Im Forum kommentieren

Felix H

2017-11-01 14:16:59- Newsbeitrag

dead celebrity

2017-09-18 13:55:05

Für mich sind das alles 8/10 , dazu nur : 10/10 vergebe ich eigentlich nie , nur ein paar Lieblings Alben kriegen die höchste wertung.

Favorit wäre bei mir PLMS, aber die FV nur knapp dahinter, wie die neue dazu steht , da müssen ein paar Wochen ins Land gehen

ein Nichts ein Niemand

2017-09-18 10:45:02

Mich würde interessieren, wie ihr die 3 bisherigen Solo-Alben im Vergleich seht (gerne auch nur kurz mit Wertungen)

UndercoverBrother

2017-09-18 10:04:02

@humbert humbert

bin bei meinen musik affinen freunden auch immer wieder überrascht wie wenig leute die kennen, aber insgesamt ist die publicity für sie schon relativ groß, in den meisten großen magazinen/ online seiten bekam ihr album reviews und eigentlcih auch nur gute.

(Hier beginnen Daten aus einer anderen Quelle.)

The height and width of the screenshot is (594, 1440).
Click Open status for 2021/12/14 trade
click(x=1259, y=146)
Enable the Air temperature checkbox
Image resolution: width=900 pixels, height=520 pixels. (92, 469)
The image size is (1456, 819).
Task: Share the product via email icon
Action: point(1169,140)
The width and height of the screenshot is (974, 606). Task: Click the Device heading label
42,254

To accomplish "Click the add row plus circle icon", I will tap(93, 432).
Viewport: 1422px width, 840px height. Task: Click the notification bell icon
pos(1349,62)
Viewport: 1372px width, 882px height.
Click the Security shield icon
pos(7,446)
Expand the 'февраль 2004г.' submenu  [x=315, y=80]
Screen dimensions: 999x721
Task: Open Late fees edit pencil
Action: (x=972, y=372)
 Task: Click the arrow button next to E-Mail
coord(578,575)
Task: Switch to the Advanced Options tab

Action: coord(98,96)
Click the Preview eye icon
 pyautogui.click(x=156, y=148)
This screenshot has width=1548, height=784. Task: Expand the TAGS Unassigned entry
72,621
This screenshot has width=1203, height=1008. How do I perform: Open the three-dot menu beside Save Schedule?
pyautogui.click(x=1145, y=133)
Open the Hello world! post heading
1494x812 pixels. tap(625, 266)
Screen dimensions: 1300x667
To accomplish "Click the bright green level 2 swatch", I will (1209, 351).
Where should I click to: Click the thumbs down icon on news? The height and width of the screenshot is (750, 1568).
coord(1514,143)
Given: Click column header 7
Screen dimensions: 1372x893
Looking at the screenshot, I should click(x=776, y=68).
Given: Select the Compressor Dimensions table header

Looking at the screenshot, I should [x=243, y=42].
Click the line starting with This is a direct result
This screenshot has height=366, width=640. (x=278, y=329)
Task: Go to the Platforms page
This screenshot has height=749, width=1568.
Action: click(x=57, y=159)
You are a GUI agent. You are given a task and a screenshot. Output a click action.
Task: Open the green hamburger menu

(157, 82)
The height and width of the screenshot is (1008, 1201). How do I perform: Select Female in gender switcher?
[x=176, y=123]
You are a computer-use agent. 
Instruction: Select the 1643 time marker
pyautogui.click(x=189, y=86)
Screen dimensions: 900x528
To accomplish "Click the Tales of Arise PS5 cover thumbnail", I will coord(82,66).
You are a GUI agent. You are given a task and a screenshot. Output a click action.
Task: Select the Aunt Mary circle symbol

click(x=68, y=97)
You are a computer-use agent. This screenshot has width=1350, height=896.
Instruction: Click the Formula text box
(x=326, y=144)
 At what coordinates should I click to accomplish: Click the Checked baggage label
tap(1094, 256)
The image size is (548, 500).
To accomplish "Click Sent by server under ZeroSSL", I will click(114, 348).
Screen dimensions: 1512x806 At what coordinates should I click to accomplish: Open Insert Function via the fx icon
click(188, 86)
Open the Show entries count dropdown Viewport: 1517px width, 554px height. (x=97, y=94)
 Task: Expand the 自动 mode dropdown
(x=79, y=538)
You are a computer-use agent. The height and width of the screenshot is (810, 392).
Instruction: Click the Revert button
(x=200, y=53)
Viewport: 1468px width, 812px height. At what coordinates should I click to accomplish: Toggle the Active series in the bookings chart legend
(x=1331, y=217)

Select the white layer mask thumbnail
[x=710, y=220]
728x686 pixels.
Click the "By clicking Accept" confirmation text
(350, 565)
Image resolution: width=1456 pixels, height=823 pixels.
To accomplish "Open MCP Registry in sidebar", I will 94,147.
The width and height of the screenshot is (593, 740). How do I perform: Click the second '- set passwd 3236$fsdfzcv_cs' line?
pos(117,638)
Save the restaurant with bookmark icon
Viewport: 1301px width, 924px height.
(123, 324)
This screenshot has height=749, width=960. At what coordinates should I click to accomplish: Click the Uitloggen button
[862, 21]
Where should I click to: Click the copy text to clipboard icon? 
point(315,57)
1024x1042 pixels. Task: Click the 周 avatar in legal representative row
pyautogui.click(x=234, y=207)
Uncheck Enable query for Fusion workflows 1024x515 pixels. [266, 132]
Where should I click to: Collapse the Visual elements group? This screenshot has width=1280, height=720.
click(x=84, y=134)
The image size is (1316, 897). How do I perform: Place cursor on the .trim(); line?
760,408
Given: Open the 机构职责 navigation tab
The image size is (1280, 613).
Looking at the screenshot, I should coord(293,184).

hab die platte endlich auf einer längeren autofahrt endlich durchhören können und bin auch mal wieder mitgerissen, kein schwacher track dabei.

muss mir die unbedingt noch mal live geben, hab sie vor 2 jahren in berlin verpasst, weil ich alleine nicht zum konzert wollte, tickets waren nur 14 euro. super dämlich von mir, nächstes mal geh ich lieber allein.

humbert humbert

2017-09-17 19:35:19

Für mich einer der besten Scheiben von diesem Jahr. Findet ja jetzt hier nicht so viel Anklang.